____ Excerpted passage
Chemistry-informed recommender system to predict optimal molecular receptors in SERS nanosensors
Published in Chemistry, Materials, and Computational Sciences
The Spark: COVID-19 and the Trial-and-Error Problem
The story began during the early days of the COVID-19 pandemic, when we were developing a nanosensor to detect the virus. Like many in the field, we faced an overwhelming challenge: which molecular receptors should we use to capture the viral signature? The answer wasn’t clear, and the process of testing different recognition elements one by one was long, painstaking, and resource-intensive. I begin wondering: do we have to repeat this same trial-and-error process every time a new pathogen emerges? When the next disease “Disease X” comes, how can we respond faster? Is there a smarter way to use what we’ve already learned to tackle what we haven’t seen yet? Can we turn to data? Can we learn from previous sensor–analyte interactions to predict the best receptor candidates for new targets?
It sparked on day, can we we apply the same logic that powers recommender systems in our daily digital lives, like suggesting movies, song or instagram reels and use it to guide molecular recognition in nanosensors? What began as a frustrating bottleneck became the seed for a new approach: a data-driven, chemistry-informed recommender system for nanosensor design. Recommender systems have become integral to daily life. Whether suggesting the next movie to watch, product to buy, or article to read, these data-driven algorithms use past preferences to predict future behavior. While their success in consumer technology is well known, we began wondering whether a similar approach could be applied to molecular sensor design. Could a recommender system be used not to match people with products, but to pair chemical analytes with the right molecular receptors for sensing applications?
The Challenge of Receptor Selection in SERS
We explored this idea in the context of surface-enhanced Raman scattering (SERS), a technique that amplifies molecular vibrations near plasmonic metal surfaces. SERS offers high sensitivity but often struggles to distinguish between structurally similar molecules. One common solution is to functionalize the SERS substrate with molecular receptors, small chemical groups that selectively bind specific analytes, bringing them close to the metal surface for signal enhancement. The problem lies in selecting the right set of receptors. This is typically done through chemical intuition or trial and error, which becomes inefficient as the number of potential analytes and receptors grows.
________
____ Raw data
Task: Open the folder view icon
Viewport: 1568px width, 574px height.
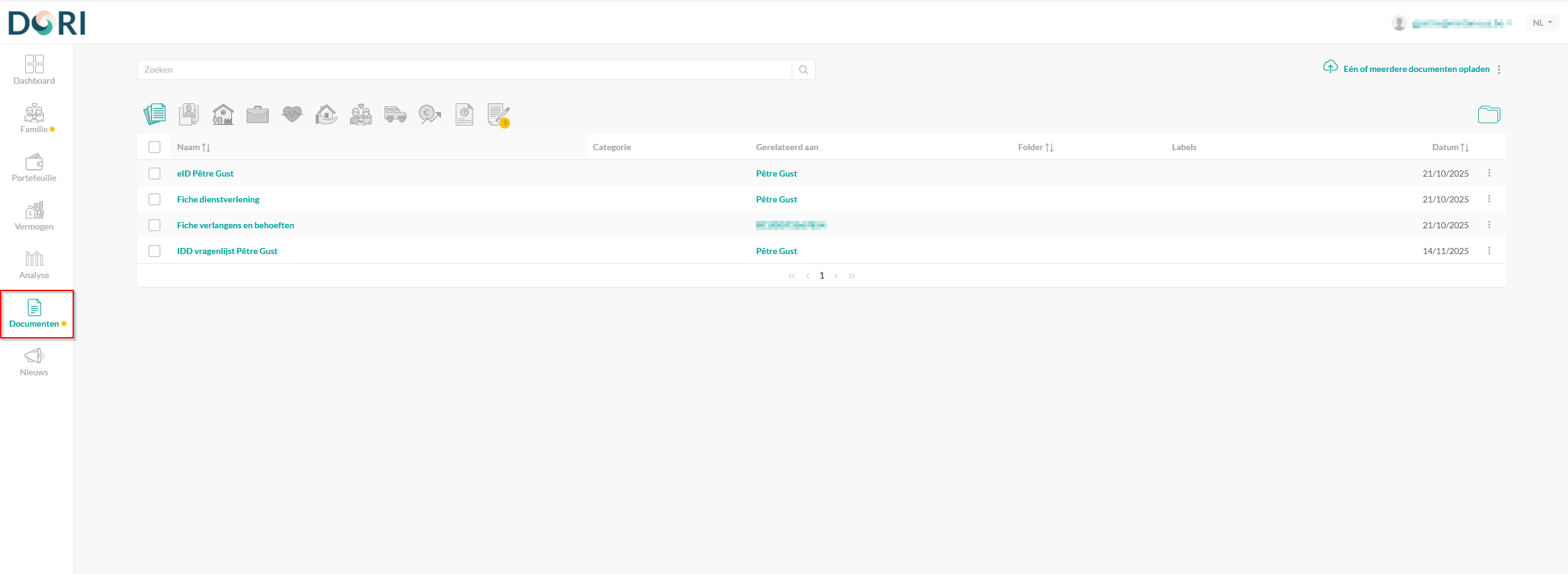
________
■ Problems to work on ■
A) Name the three words the nanosensor post uses to describe the process of testing recognition elements one by one.
B) According to the nanosensor post, what does SERS often struggle to do?
C) For each statement, say whether it agrees with the nanosensor post and quote the words that decide it. (i) The nanosensor under development during the pandemic was meant to detect the virus. (ii) Receptors for SERS substrates are typically chosen by a computational screening method. (iii) Molecular receptors bring analytes close to the metal surface.

■ Your responses ■
A) long, painstaking, resource-intensive

B) It often struggles to distinguish between structurally similar molecules.

C)
(i) Yes: "we were developing a nanosensor to detect the virus"
(ii) No: "This is typically done through chemical intuition or trial and error"
(iii) Yes: "bringing them close to the metal surface for signal enhancement"